Porém, o ensino no Brasil é muito heterogêneo. Nas regiões Sul, Sudeste e Centro-Oeste, a qualidade é superior ao Norte e Nordeste. Será que o investimento governamental em educação é maior nessas regiões? Creio que não, mas o que está acontecendo? Abaixo, podemos ver os dados da Prova ABC, aplicada a alunos no fim do 3º ano. As porcentagens são dos alunos que NÃO alcançaram o nível esperado nos quesitos de leitura, escrita e matemática, respectivamente.
Leitura
Escrita
Matemática
Podemos pensar: por que isso ocorre? De quem é a culpa? Do governo? Da escola e professores? Dos próprios alunos? Creio que um pouco de todos.
É lógico que o governo tem que investir mais em educação: na remuneração dos professores e qualidade das escolas. Ensinar é uma alegria, um grande prazer, mas professor também merece ter uma vida digna, então é necessário dar suporte ao trabalho. Mas o sucesso também depende do estímulo dos pais, da ajuda destes, pois só assim as crianças terão vontade de estudar, ou pelo menos irão perceber a importância disto, visto que existem alunos que nem ao menos sabem o porquê de estarem na escola!
Por fim, quero fazer uma colocação a mais, sobre o nosso modelo de ensino. No Brasil, propaga-se nas escolas um pensamento por demais tecnicista, ou seja, as escolas apenas ensinam os alunos para que estes um dia sejam empregados em algo. O Ensino Médio, por exemplo, é um período escolar no qual você passará três anos estudando apenas para fazer vestibular. A escola não parece se interessar se você aprendeu ou não, até porque depois do vestibular a maior parte dos estudantes esquece tudo o que estudou e começa a levar em consideração apenas o que estuda na universidade. Desta forma, todo o Ensino Fundamental e o Médio é apenas uma preparação para que, no futuro, você seja empregado em algum lugar. Isto é da lógica capitalista, tudo bem, mas o problema é que isso influencia muito no ensino!

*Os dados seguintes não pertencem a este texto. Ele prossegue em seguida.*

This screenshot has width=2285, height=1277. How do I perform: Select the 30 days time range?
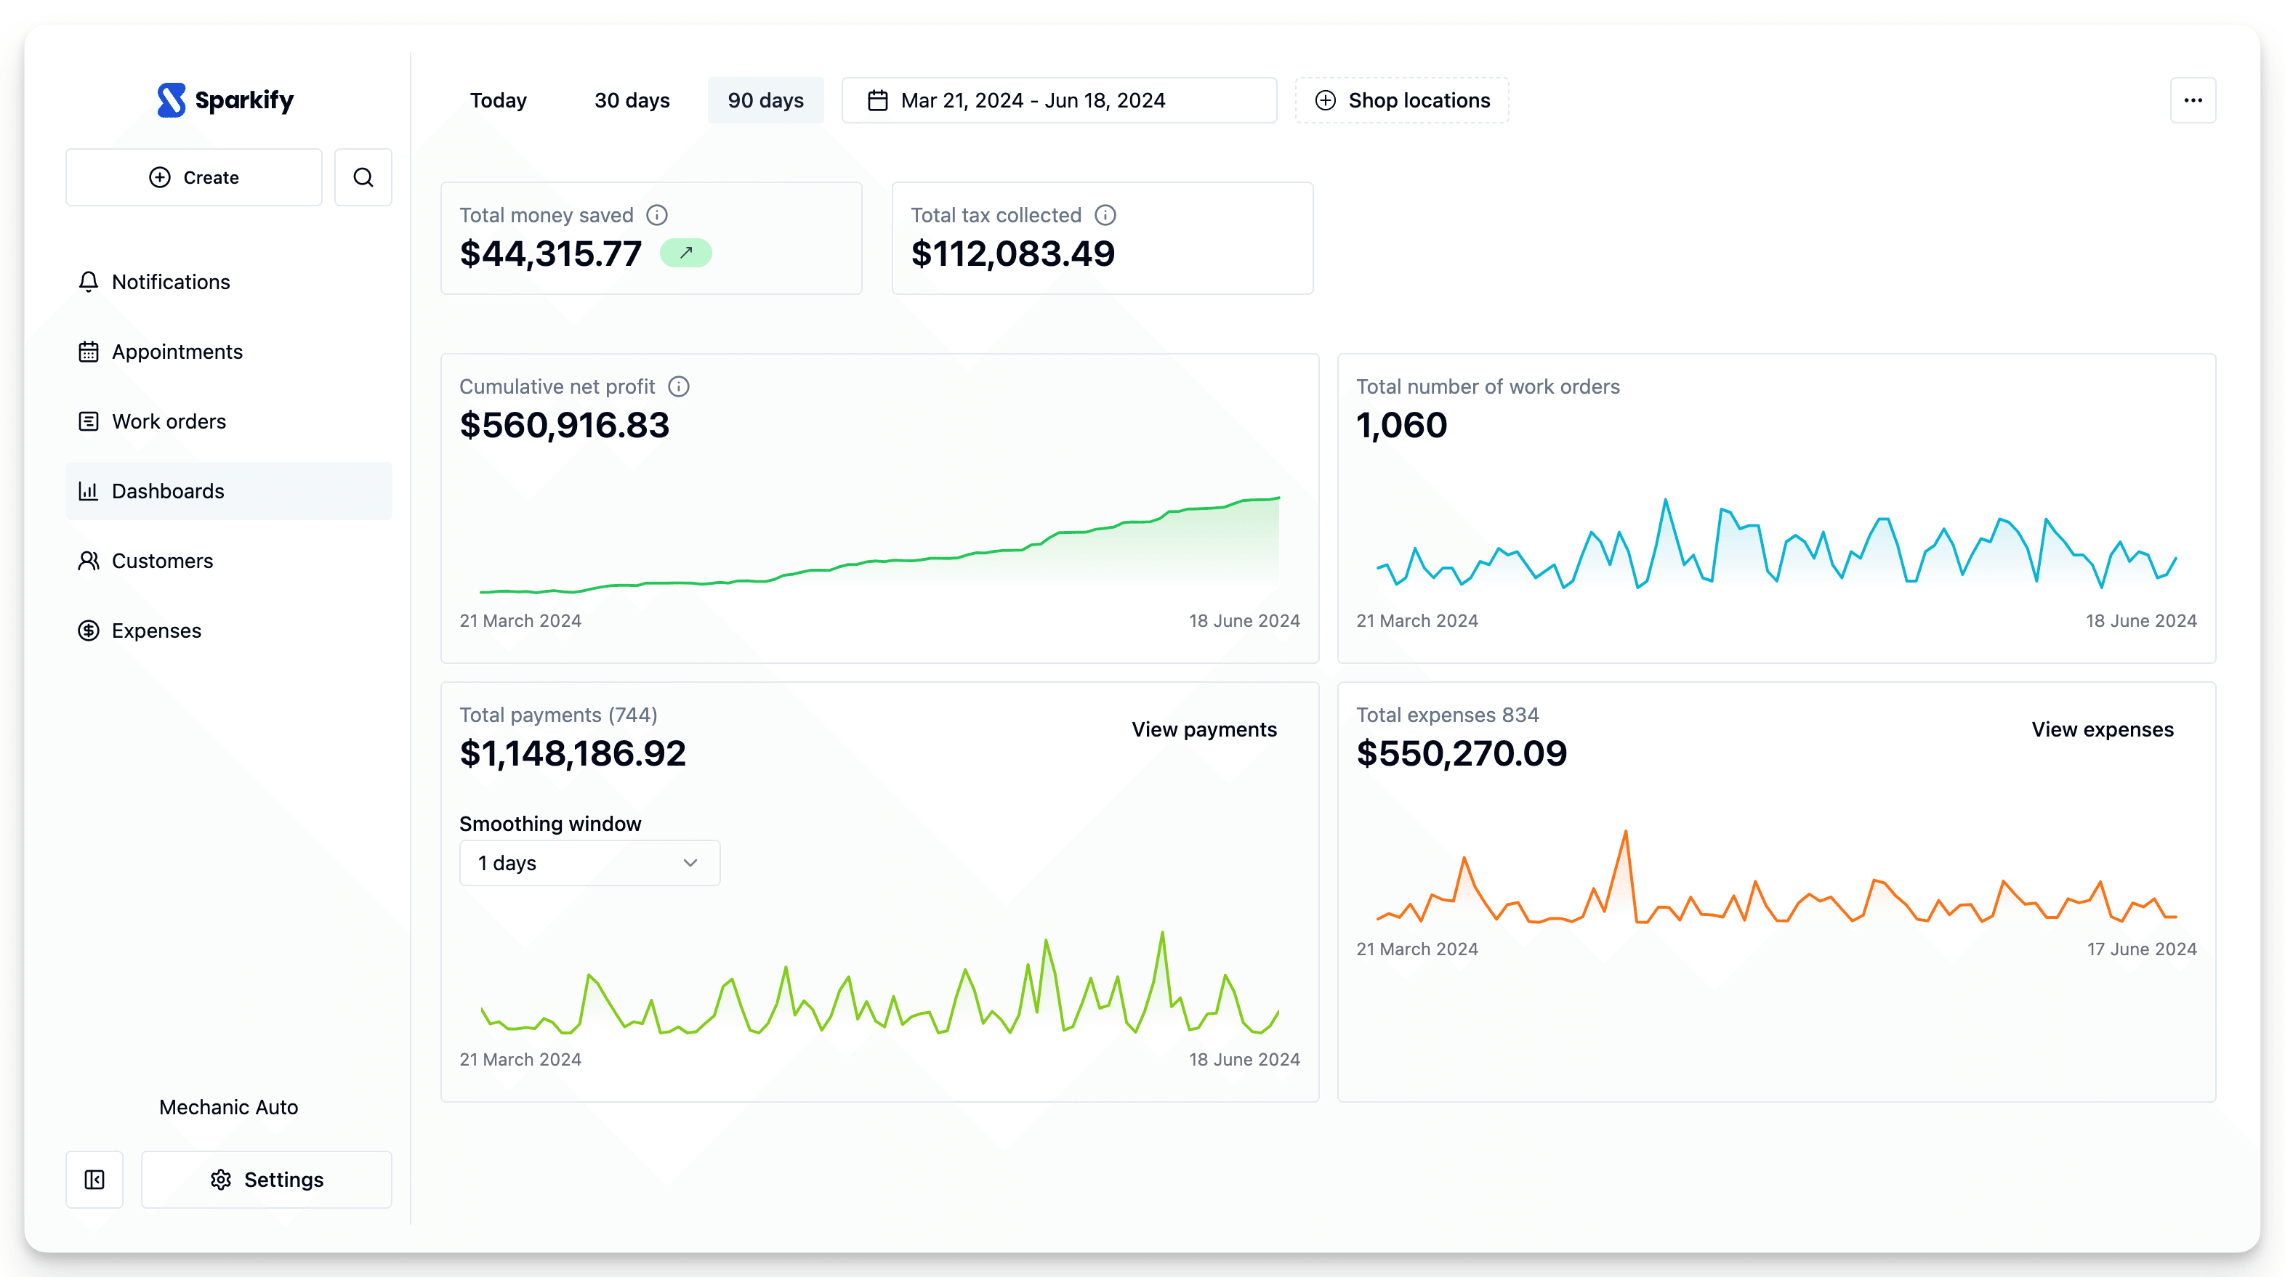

Ao invés de levar os alunos para um passeio educativo ou alguma atividade interessante que vai gerar interesse , a direção manda o professor ficar em sala passando conteúdo.

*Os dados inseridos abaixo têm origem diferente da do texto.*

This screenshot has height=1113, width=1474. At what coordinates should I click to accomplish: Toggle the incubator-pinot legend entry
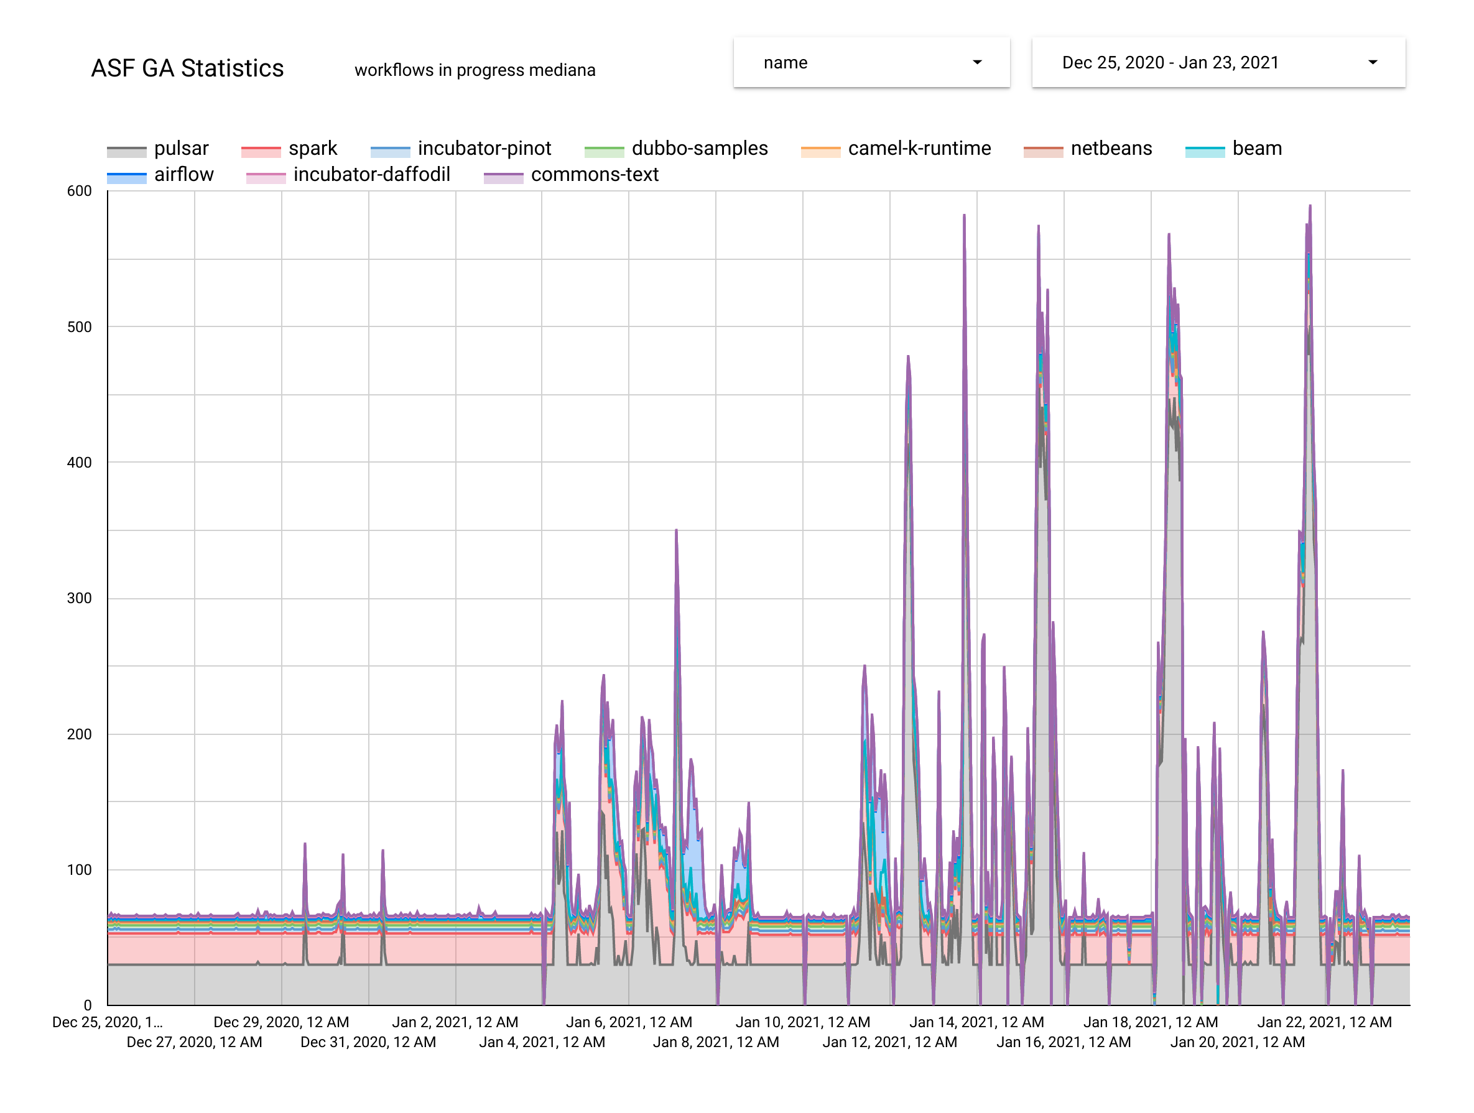click(x=484, y=149)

Agora, precisa-se trabalhar muito para que a situação atual do ensino no nosso país mude. Não pode continuar como está, isto é lógico, mas como vamos mudar? Se cada um fizer sua parte, estimular o estudo nas crianças, já é um início, visto que não se pode mudar nada sozinho. O Brasil é imenso, mas a heterogeneidade da educação deve acabar. Educação é um direito de todos e é provavelmente a melhor forma de mudar o país, de formar cidadãos críticos que procurem melhorar o país cada vez mais.